There are myriad problems with this narrative. The biggest reason games take longer now than before has nothing to do with the players. It is because of television. The game has built in a ton of extra time so commercial breaks are longer, the announcers can read their copy, etc. Football, the nation’s most popular sport, has way more down time than baseball. It takes them 3+ hours to play 60 minutes in the NFL. Most of the down time isn’t really down time in baseball. The catcher is relaying signals to the pitcher and infielders. The third base coach is signaling the batter and base runners. The pitcher is trying to hold a runner on first. This is all strategy that makes the game more interesting.
Another general flaw with this narrative is that the game has always gone through phases where the style of play changed. We are currently in a phase that values on base percentage (too much in my opinion, but that’s a different topic), pitch counts, power, strikeouts, shifts and platoons. All of these strategies slow down the game. It will pass when a new strategy takes over.
I alluded to this before, but why is this a problem if the fans don’t think it’s a problem? Jonathan Papelbon is one of the slowest workers I have ever seen. But I’ve never seen a fan disappointed to see him pitch (unless it’s a fan of the opposing team because he’s really good). Only the douchiest of Yankees fans ever had a problem with Nomar’s between pitch ritual. Everyone else found it entertaining.
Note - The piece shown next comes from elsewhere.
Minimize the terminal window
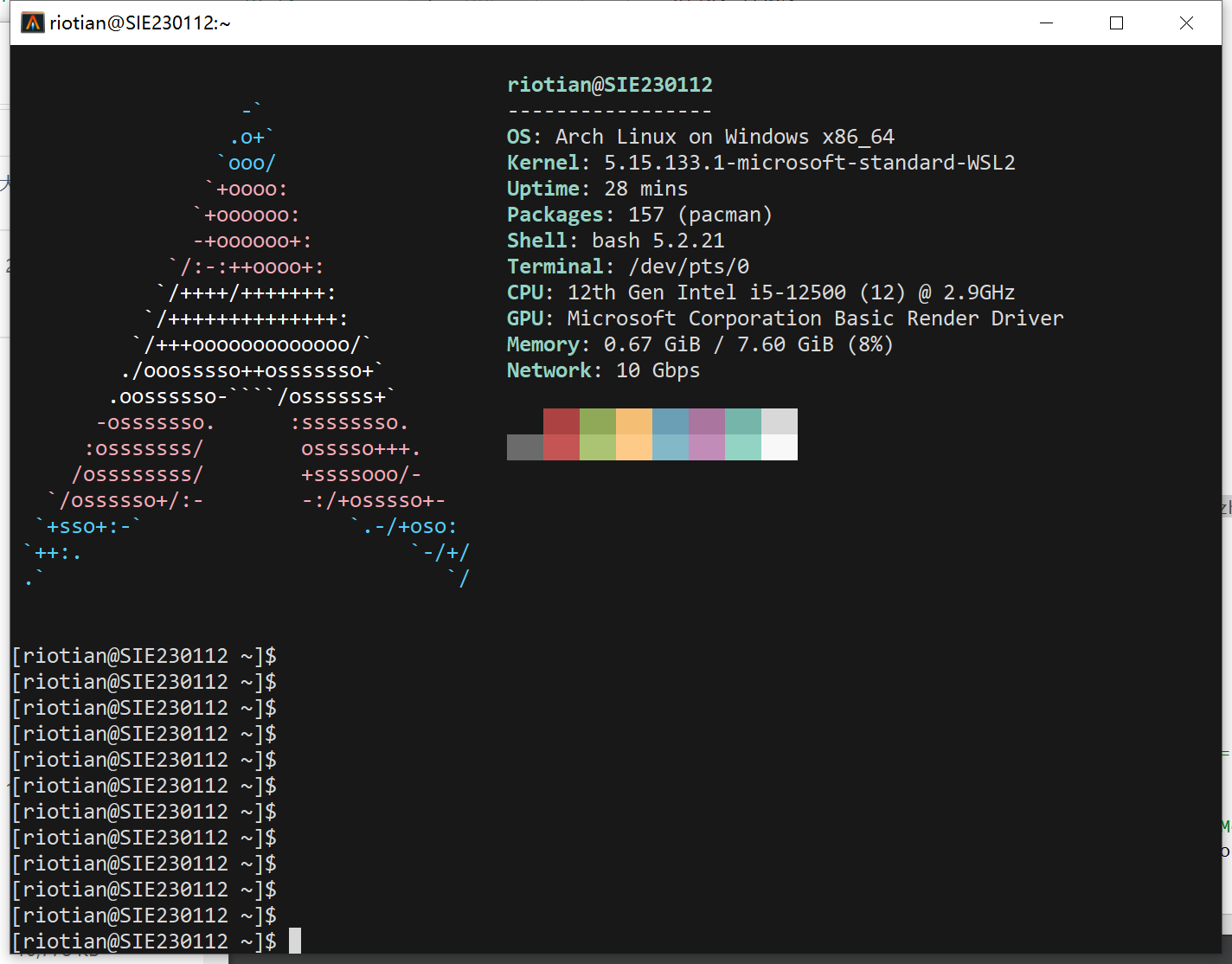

It’s a problem because of the press. The press has no perspective. It’s somewhat understandable, this is their job. But they completely misrepresent the sport they cover (It’s similar to the way the political press misrepresents politics and politicians). Of course they think there is a pace of play problem. They’ve been traveling for ten days and they just want to go home and sleep in their own beds. While the fans are praying for extra innings, the press is praying for a pop up to the infield to end the game. Just listen to a Yankee game sometime. John Sterling always tells the audience how long the game was. But, it’s never three hours and ten minutes, it’s an excruciating three hours and ten minutes (or interminable or glacial, etc.). I know it’s a joke, but there is clearly something behind the joke.
I just hope baseball listens to the fans and not the press. It’s not perfect, but baseball is a lot of fun. I’d hate to see pitch clocks and over regimentation take that fun away.